> Requirements
#1 In the forum thread about the Princes of the Apocalypse maps, who drew the maps for the two Tyranny of Dragons adventures?
#2 Put this sentence from the forum thread about the Princes of the Apocalypse maps into Spanish: "The LMoP map for example had 5-mile hexes."
#3 Carry the forum thread about the Princes of the Apocalypse maps forward from its last line.

> Selected text
* * * *

# [UPDATED] Check Out These PRINCES OF THE APOCALYPSE Maps!



## Grimstaff (Mar 17, 2015)

Nice. I'm looking forward to this one, looks like it will have the more sandboxy approach of LMoP.


----------



## Blackwarder (Mar 17, 2015)

But why are the hexes 10 miles instead of 6?


----------



## S_Dalsgaard (Mar 17, 2015)

Blackwarder said:


> But why are the hexes 10 miles instead of 6?




Does it matter? It is probably to fit the needed area on one page. The LMoP map for example had 5-mile hexes.


----------



## Prism (Mar 17, 2015)

The first section of the adventure is available on the adventurers league site if you are organising an encounters game. It contains these maps with the area details


----------



## wedgeski (Mar 17, 2015)

Sweet! I bought all of Mike's player maps for _Lost Mine of Phandelver_ and it helped my game immensely. Looks like I'm going to have to creak the old wallet open again.


----------



## Fildrigar (Mar 17, 2015)

Spoilers.


----------



## doctorhook (Mar 17, 2015)

Lord, this makes me wish we'd got this thing last fall. Right now my party (who had a blast in LMoP) is sluggin' their way through Castle Naerytar in HotDQ. It's just such a clumsy adventure. Princes of Apocalypse already looks like a much stronger successor to LMoP: same author, same cartographer, same region of Faerun. With some luck, it'll turn out to actually be this awesome once we get our mitts on the actual adventure!


----------



## Prism (Mar 17, 2015)

Fildrigar said:


> Spoilers.




It looks very good so far. Immediate choices about adventures you want to do much like LMoP. Lovely maps. Interesting encounter locations. I can see a problem with multi table encounters evenings though. Due to the fact a group can visit encounter locations in any order, somebody who swaps tables between weeks might end up doing the same encounter twice


----------



## trystero (Mar 17, 2015)

I'm glad that WotC hired Mike Schley, whose maps are evocative and beautiful while still being uncluttered and clear, for this adventure. I was unimpressed with the maps that Jared Blando did for the two Tyranny of Dragons adventures: they had too much decoration and not enough colour or clarity for my tastes.


----------



## raphaelus (Mar 17, 2015)

Look at all those sites! Can't wait for the reviews of the book to kick in.

And Feathergate Spire? That shiat better not beam me to the Air plane *acrophobia kicks in*


----------



## Blackwarder (Mar 17, 2015)

S_Dalsgaard said:


> Does it matter? It is probably to fit the needed area on one page. The LMoP map for example had 5-mile hexes.




Yes, it's wrecking havoc with daily travel rates, and the LMoP map was commissioned before they settled on the 6 mile hex instead of the 5 miles hex. In my LMoP I just told all the players that each hex is 6 miles across instead of 5 since it's such a small change, dealing with the 10 miles hex gona be challenging.

Warder


----------



## D'karr (Mar 17, 2015)

* * * *

> Data section
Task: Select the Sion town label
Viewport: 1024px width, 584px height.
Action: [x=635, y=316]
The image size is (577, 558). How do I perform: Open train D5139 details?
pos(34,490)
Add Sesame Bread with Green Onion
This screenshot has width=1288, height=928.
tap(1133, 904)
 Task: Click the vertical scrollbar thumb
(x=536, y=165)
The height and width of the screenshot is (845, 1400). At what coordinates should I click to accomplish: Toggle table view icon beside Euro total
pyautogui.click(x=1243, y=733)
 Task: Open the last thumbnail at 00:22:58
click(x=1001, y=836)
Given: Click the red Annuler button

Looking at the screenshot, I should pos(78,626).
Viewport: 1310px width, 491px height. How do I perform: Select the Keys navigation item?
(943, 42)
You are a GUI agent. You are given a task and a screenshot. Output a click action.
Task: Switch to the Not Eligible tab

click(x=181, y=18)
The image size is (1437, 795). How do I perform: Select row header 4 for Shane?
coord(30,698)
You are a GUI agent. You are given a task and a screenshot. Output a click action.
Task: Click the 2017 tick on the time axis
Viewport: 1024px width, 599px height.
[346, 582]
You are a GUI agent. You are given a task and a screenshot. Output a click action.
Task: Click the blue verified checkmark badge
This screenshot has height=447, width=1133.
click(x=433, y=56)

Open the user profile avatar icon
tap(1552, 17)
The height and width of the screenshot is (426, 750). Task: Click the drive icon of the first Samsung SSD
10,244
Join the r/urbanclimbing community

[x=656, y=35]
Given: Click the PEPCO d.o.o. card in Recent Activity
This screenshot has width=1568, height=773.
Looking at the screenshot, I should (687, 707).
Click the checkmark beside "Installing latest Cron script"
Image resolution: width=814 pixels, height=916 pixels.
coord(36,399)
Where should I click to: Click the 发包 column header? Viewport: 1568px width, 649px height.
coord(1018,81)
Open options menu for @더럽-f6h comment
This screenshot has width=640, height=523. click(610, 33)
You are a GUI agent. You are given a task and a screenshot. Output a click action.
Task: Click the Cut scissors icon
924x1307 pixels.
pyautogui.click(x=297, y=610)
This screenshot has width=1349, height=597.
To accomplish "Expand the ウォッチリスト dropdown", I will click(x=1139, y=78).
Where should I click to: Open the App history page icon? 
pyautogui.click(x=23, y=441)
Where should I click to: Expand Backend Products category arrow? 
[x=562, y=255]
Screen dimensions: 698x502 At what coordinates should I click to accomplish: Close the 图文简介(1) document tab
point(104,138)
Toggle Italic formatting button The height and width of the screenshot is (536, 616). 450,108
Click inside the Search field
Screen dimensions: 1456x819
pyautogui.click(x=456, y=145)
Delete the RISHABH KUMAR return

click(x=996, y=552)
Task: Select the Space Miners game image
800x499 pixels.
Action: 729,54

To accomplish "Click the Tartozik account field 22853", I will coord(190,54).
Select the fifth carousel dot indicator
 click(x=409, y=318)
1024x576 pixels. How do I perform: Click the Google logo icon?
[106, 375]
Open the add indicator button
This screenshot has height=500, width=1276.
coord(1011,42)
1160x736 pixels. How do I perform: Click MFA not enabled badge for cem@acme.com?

* * * *

> Expected responses
#1 Jared Blando

#2 El mapa de LMoP, por ejemplo, tenía hexágonos de 5 millas.

#3
Blackwarder said:


> Yes, it's wrecking havoc with daily travel rates, and the LMoP map was commissioned before they settled on the 6 mile hex instead of the 5 miles hex. In my LMoP I just told all the players that each hex is 6 miles across instead of 5 since it's such a small change, dealing with the 10 miles hex gona be challenging.
> 
> Warder




Swap 10 for 12 miles.  The reason 6 mile hexes (or multiples of 6) are preferred is because with that scale the hex measures the same from every angle.


----------



## Uller (Mar 17, 2015)

I thought I read somewhere that there is a playable intro to this adventure.  I found the player's guide but nothing else.


----------



## TarionzCousin (Mar 17, 2015)

raphaelus said:


> And Feathergate Spire? That shiat better not beam me to the Air plane *acrophobia kicks in*



You'll go where the plot tells you to go, soldier!


----------



## Paraxis (Mar 17, 2015)

Uller said:


> I thought I read somewhere that there is a playable intro to this adventure.  I found the player's guide but nothing else.




The first two chapters of the book are available as an Adventurers League download for running at game stores. It requires a password to download.


----------



## Staffan (Mar 17, 2015)

D'karr said:


> Swap 10 for 12 miles.  The reason 6 mile hexes (or multiples of 6) are preferred is because with that scale the hex measures the same from every angle.




Hexes measure the same from every angle anyway. The reason 6-mile hexes are preferred is that a day's travel is 18, 24, or 30 miles depending on pace - or 3, 4, or 5 hexes if they're 6 miles.


----------



## graves3141 (Mar 17, 2015)

Ok, I'm officially excited about Princes of the Apocalypse now.  I'm really hoping the reviews will be favorable.  If so, I'll be sure to pick up a copy. Because select stores will get it on March 27th, we should know if it's any good in just a couple of weeks.


----------



## Uller (Mar 17, 2015)

Paraxis said:


> The first two chapters of the book are available as an Adventurers League download for running at game stores. It requires a password to download.



Thta makes sense.  Hopefully we can get some feedback from those that get to play it.  If it's more like LMoP and less like ToD I'll buy it...who am I kidding...I'll probably by it anyway...but I'm hoping for more of a sanbox style adventure.


----------



## D'karr (Mar 17, 2015)

Staffan said:


> Hexes measure the same from every angle anyway. The reason 6-mile hexes are preferred is that a day's travel is 18, 24, or 30 miles depending on pace - or 3, 4, or 5 hexes if they're 6 miles.




Except that measuring in fractions can be a pain in the ass.  The 6 mile hex has the most benefit, and can be broken into smaller subhexes that also work "better" for eyeballing.

I remember someone some time ago writing a pretty interesting post on it.  I'll see if I can find it.

6 mile hex


----------



## doctorhook (Mar 17, 2015)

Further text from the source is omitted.